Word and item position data
•••
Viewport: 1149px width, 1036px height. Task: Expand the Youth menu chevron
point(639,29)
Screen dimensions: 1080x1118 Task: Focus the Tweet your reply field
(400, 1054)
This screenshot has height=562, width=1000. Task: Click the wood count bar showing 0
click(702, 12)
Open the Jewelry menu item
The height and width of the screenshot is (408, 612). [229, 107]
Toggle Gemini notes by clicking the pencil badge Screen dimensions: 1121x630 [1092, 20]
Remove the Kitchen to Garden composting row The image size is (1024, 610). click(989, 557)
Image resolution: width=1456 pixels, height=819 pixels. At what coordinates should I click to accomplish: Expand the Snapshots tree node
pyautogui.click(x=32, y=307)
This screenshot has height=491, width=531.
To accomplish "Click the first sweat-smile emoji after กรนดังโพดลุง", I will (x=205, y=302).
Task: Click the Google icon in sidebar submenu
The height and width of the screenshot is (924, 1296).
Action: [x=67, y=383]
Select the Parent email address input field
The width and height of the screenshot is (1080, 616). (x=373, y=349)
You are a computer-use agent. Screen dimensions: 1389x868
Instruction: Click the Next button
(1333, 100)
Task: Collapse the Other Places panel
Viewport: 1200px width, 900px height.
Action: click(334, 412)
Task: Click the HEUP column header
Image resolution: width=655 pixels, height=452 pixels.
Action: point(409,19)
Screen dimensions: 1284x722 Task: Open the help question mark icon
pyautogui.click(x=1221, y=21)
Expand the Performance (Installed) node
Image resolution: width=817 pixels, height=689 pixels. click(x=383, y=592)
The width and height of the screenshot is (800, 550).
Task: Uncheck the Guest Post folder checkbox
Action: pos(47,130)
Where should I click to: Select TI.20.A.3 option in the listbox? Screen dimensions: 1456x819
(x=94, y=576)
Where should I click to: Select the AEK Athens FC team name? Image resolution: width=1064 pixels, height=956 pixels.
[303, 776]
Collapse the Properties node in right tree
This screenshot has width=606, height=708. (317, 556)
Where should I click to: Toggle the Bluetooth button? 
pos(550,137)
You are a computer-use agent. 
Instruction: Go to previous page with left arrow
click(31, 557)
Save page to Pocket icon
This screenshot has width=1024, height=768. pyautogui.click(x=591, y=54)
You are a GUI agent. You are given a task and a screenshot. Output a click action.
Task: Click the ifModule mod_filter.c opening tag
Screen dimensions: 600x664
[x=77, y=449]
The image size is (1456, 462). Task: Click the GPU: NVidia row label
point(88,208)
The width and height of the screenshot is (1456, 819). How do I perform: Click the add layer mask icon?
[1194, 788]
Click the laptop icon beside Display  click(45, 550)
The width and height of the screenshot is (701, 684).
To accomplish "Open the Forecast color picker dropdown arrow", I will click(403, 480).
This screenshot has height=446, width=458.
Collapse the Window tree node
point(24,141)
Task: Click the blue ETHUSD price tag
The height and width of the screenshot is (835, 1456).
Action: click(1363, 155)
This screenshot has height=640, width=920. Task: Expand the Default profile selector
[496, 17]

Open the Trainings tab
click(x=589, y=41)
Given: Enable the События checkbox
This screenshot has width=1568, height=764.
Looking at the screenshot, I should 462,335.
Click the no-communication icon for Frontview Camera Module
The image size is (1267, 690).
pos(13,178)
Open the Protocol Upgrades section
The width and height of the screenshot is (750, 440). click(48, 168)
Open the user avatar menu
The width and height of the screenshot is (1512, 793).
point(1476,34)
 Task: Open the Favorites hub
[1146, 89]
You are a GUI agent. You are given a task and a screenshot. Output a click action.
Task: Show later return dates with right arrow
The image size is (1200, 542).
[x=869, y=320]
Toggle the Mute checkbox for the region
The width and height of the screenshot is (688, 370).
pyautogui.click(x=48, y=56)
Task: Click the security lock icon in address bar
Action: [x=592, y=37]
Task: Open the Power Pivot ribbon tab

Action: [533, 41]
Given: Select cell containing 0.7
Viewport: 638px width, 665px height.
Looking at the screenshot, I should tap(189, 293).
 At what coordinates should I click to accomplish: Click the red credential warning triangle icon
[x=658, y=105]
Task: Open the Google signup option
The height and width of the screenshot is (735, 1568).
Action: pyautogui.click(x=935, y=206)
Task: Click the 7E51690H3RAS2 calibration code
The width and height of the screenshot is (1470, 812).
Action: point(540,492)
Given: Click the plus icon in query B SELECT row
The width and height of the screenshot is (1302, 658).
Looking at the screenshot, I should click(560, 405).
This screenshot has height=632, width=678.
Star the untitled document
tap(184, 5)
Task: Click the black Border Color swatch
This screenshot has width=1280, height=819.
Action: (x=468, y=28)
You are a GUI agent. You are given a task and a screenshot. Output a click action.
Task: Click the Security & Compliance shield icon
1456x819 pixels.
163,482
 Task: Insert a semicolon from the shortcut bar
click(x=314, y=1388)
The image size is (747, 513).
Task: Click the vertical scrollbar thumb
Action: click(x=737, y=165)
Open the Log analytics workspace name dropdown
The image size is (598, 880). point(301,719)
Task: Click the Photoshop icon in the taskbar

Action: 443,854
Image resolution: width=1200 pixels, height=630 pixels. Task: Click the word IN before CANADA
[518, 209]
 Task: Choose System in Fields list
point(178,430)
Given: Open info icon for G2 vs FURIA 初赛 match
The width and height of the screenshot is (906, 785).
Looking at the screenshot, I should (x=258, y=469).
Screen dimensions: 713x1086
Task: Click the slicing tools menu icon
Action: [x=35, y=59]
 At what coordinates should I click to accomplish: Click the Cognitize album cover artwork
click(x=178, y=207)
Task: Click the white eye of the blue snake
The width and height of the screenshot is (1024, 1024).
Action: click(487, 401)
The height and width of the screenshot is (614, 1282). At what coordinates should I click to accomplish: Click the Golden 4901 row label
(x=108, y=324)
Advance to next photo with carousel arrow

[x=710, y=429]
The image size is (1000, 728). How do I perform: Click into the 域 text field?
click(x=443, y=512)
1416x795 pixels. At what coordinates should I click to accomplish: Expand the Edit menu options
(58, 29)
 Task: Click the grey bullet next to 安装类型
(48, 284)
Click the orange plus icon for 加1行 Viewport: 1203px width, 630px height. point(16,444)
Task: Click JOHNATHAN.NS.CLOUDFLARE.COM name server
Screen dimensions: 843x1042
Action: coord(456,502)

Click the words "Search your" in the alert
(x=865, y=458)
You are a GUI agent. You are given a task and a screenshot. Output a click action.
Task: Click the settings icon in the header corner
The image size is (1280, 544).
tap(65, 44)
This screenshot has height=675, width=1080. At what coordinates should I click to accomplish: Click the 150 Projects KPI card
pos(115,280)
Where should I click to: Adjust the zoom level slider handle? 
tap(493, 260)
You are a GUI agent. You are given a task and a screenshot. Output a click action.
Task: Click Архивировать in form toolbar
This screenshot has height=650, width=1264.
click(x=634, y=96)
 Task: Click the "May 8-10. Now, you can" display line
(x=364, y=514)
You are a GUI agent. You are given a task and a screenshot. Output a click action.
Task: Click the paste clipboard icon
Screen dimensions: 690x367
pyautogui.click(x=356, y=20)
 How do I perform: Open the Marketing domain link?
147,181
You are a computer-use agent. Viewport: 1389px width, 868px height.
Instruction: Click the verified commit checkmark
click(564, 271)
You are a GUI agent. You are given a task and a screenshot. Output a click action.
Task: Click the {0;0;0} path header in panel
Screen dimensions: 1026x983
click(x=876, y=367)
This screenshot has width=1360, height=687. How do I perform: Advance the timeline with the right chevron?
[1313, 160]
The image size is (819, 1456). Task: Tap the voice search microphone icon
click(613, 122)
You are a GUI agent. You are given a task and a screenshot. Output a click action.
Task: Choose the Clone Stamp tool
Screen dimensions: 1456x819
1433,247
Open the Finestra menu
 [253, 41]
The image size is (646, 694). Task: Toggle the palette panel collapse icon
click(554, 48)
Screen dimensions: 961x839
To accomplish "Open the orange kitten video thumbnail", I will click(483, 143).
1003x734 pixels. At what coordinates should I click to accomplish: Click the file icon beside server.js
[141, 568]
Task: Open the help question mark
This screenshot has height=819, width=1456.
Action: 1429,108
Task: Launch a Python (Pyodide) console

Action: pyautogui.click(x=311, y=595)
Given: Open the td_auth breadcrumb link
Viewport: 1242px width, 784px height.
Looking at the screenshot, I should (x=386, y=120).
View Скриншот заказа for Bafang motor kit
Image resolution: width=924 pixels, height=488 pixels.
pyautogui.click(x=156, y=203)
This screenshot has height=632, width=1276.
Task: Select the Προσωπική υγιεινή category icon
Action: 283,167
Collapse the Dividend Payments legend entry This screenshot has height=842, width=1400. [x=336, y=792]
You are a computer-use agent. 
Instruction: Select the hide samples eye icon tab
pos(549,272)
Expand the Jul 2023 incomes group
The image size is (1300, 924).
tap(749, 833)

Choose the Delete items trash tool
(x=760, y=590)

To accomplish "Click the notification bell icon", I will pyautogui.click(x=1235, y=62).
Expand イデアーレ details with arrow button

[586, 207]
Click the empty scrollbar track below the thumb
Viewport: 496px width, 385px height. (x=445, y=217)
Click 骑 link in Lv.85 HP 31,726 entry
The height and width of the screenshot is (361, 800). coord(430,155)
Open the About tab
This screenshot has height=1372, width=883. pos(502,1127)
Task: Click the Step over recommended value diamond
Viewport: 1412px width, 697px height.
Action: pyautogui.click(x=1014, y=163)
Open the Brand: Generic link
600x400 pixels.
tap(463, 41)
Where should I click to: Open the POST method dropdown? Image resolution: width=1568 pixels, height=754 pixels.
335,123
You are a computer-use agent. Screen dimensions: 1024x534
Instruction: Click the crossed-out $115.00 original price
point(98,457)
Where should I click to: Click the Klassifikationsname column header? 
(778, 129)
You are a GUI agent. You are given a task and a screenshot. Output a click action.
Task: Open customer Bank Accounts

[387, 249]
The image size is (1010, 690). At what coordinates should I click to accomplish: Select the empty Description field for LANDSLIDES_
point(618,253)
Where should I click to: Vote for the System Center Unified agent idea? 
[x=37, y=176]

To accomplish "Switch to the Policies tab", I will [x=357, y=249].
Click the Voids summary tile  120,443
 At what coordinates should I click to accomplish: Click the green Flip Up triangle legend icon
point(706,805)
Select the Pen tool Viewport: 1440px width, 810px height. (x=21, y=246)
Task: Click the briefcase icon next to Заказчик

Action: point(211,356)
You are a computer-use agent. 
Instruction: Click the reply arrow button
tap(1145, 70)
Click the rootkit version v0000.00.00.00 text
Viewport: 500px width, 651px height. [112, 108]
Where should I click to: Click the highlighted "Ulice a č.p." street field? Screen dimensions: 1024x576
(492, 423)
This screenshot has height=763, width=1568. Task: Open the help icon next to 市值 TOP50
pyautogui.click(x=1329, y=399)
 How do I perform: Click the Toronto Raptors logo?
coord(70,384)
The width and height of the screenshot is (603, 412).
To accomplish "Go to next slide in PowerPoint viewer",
•••
## Work to do
Format the lines starting at the one containing "Given: Click the" and ending at the one containing "Action: (x=468, y=28)" as a JSON list of strings, one string per line, leaving out blank lines.

## Completed task
[
  "Given: Click the plus icon in query B SELECT row",
  "The width and height of the screenshot is (1302, 658).",
  "Looking at the screenshot, I should click(560, 405).",
  "This screenshot has height=632, width=678.",
  "Star the untitled document",
  "tap(184, 5)",
  "Task: Click the black Border Color swatch",
  "This screenshot has width=1280, height=819.",
  "Action: (x=468, y=28)"
]